Oh how the times have changed. Sifting through my digital footage of Just Drift‘s annual All Star Bash weekend, I couldn’t help but let my mind ponder over how much photography has advanced since the 80s. Gone are the days of loading up film and listening to the new roll click through a camera body, of patiently striving for perfect light and composure, and of proudly holding fresh negatives up towards the sunlight – as if to show the photography gods our latest piece of raw work.
We take for granted the simplicity of our technologically driven age, and it is almost as if we have become ignorant to the difficulties that photographers encountered in the generations before us. After we pull out our fully automated, imaged stabilized and digitally enhanced cameras, effortlessly press the eye piece up to our face, hold down the shutter for what feels like a couple of seconds, review the resulting 20 odd shots before deciding we don’t actually like any of them and deleting them entirety – we fail to realize that not too long ago, those 20 something shots would equate to a full roll of film. Precious images. Photos that photographers would plan for, climb mountains for and potentially even play chicken with cars for. Shots that they prayed were money makers but would never see again, not at least until they were developed anyway. And if they didn’t like the result? Tough.
Now, I’m not implying that we’ve done it all wrong. No way! I love the ease, thank goodness for the advancements. However, nothing from the weekend felt more rewarding than whipping out my film camera and stealing a couple of plain old 35mm shots. Taking the time to capture moments of inspiration, growth and nostalgia is something that I feel film does perfectly – I was even lucky enough to snatch a moment with Ryan Litteral and Alex Pfeiffer, Litteral professing how much Pfeiffer had inspired his style and love for drifting as a young gun.
Of course, there were set backs. Images showing the wrong point of focus or naïvely taken in poor lighting conditions could easily be seen as a waste, but I like to take the same stance as drivers do after they scrape a wall – embracing imperfections. Did I also mention the time saver factor? Not a single shot was enhanced with editing software.
I can admit; I would have looked the fool lingering around the pit bays and impatiently waiting for the clouds to set in, or for crowds to disappear. Twiddling with an outdated camera I bought off the internet for $20, shuffling for what awkwardly seemed like hours on end before finally kneeling down and releasing the shutter. But as we photographers do, I wanted to shoot with some kind of meaning. Walking around with my beaten up camera gave me a little more incentive to capture what was beautifully exampled and lightheartedly shared because, just like my photos, I didn’t know when I would get to experience this exact atmosphere again.

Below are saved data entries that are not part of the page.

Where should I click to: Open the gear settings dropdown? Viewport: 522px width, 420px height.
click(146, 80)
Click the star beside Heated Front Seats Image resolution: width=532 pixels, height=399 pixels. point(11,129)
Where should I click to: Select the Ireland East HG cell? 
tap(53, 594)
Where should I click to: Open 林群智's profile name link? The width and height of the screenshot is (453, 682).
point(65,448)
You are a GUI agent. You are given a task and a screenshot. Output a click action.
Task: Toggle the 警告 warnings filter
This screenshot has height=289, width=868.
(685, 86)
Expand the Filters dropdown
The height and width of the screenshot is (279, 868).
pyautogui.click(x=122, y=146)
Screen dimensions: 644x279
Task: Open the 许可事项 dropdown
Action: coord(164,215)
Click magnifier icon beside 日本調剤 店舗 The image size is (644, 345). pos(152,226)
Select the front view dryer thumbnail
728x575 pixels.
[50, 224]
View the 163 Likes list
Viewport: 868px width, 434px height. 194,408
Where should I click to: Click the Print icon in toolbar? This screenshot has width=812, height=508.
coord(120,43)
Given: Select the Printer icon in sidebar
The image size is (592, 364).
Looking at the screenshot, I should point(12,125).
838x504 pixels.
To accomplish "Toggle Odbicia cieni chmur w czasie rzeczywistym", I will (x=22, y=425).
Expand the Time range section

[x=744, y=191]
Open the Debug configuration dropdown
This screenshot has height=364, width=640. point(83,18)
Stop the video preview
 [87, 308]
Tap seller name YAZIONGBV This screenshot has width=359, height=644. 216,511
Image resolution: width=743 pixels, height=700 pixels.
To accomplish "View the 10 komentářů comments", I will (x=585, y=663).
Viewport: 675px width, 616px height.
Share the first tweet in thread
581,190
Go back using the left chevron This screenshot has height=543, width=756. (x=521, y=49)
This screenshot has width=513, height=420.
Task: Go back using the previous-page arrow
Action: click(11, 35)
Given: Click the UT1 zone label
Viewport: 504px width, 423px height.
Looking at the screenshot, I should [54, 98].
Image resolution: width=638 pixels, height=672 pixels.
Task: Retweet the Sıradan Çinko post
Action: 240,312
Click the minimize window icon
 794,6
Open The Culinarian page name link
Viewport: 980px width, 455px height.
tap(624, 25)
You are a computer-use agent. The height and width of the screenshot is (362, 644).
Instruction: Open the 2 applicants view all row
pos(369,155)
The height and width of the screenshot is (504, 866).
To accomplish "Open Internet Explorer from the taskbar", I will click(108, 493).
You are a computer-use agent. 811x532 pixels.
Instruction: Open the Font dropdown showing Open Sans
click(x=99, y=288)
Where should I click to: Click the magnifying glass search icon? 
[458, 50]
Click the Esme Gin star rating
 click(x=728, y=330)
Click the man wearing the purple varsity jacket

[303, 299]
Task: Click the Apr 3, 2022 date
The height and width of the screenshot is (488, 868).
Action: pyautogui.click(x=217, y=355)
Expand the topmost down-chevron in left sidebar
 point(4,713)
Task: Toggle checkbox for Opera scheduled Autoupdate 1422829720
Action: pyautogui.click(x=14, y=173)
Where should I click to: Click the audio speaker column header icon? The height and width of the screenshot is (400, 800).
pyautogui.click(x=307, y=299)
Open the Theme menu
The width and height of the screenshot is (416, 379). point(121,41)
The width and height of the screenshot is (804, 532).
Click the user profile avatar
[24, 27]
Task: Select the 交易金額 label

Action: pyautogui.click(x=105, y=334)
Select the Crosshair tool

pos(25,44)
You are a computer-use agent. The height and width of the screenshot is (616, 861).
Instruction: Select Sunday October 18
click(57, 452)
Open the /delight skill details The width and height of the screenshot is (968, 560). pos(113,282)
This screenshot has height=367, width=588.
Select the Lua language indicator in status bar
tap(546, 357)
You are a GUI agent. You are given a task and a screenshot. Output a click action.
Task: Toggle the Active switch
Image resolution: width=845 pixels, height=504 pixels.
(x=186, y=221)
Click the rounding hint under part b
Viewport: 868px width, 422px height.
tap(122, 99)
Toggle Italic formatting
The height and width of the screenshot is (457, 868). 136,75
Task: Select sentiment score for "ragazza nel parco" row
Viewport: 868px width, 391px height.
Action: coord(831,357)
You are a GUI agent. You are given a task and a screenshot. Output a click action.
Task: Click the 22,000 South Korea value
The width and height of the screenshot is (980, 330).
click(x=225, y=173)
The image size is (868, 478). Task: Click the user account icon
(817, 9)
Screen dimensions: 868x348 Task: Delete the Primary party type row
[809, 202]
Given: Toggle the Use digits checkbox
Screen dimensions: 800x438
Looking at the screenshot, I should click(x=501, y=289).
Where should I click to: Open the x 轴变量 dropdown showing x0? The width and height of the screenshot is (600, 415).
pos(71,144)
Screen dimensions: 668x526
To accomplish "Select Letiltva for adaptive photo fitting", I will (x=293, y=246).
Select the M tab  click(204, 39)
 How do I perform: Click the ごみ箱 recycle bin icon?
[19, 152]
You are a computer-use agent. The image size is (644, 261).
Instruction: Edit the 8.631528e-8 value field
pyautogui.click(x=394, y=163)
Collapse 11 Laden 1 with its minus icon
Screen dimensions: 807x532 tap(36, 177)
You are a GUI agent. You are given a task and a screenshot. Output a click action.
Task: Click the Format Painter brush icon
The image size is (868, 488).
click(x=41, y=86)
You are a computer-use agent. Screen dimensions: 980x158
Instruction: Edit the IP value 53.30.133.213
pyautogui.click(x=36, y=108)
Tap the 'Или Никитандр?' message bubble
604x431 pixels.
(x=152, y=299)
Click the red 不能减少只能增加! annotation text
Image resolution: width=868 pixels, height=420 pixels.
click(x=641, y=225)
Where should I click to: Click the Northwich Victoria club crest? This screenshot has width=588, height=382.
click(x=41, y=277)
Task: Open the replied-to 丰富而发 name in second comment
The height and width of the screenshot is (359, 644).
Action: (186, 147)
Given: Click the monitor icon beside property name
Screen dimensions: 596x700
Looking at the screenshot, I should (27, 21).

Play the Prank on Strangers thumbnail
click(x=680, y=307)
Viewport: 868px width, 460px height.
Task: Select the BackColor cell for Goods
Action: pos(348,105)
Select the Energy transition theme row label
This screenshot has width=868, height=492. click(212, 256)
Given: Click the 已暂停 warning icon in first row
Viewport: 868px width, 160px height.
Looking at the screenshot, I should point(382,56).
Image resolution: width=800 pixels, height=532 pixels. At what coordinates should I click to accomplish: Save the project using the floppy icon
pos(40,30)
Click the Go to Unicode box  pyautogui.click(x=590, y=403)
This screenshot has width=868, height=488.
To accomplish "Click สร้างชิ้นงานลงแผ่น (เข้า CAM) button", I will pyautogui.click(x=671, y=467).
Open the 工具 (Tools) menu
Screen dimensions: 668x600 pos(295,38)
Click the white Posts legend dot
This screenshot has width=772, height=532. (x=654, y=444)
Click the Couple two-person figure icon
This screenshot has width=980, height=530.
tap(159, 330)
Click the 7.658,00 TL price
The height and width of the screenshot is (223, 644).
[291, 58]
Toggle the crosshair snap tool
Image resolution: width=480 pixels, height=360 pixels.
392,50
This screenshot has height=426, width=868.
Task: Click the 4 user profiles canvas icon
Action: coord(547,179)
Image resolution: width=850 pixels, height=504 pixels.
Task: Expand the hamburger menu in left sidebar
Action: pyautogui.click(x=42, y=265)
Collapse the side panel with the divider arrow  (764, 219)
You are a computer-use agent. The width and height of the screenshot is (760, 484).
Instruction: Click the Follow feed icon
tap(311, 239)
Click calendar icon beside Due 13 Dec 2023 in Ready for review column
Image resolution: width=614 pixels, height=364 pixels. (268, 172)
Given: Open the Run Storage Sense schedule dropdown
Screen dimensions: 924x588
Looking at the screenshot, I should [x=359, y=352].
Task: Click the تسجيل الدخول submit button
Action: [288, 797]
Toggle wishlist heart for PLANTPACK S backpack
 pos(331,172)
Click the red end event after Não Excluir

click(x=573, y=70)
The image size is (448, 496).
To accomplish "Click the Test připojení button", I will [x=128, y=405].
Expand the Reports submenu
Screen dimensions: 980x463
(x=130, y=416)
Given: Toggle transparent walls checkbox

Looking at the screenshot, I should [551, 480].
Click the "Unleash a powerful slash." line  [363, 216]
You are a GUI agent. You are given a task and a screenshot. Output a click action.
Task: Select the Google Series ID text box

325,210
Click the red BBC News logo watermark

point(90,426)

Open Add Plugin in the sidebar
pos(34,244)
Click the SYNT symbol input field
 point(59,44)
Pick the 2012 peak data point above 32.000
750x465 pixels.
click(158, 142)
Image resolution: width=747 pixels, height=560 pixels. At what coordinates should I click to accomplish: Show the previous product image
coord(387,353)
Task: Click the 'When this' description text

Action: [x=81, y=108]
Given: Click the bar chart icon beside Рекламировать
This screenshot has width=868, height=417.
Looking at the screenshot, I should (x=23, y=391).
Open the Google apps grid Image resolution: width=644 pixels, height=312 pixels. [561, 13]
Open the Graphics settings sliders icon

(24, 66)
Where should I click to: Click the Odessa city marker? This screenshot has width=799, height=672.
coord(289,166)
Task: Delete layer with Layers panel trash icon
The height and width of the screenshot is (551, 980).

All Star Bash brings out the most unique, fun and carefree kids in the scene. Having never attended a Just Drift event in the past, I was absolutely blown away with how welcoming and energetic every single person was. Whether they were fellow media, drivers or simple spectators, I’ve never felt so comfortable approaching someone to say hello. Naturally, their joy trickled onto several shots, and it is in these moments that I can understand why the event grows each year.
As the weekend came to an end and the sun began to set on the cars, I felt a little more excited to get home and head to the store to develop my shots. What’s more, I had already forgotten half of the images that i had taken. Finishing off my roll of film on those packing up, I finally tossed aside the camera and decided to lend a helping hand.
Leaving All Star Bash on what must have been their legendary high, I thought of the immense amount of organisation that would have gone into a two day drift event like this. Props go out to Charlie and the Just Drift crew for one of the most memorable drift weekends I have ever attended – you guys do it fantastically. Oh, and for all of the photographers out there: If you haven’t already purchased a film camera, do it! I promise you that you won’t regret it.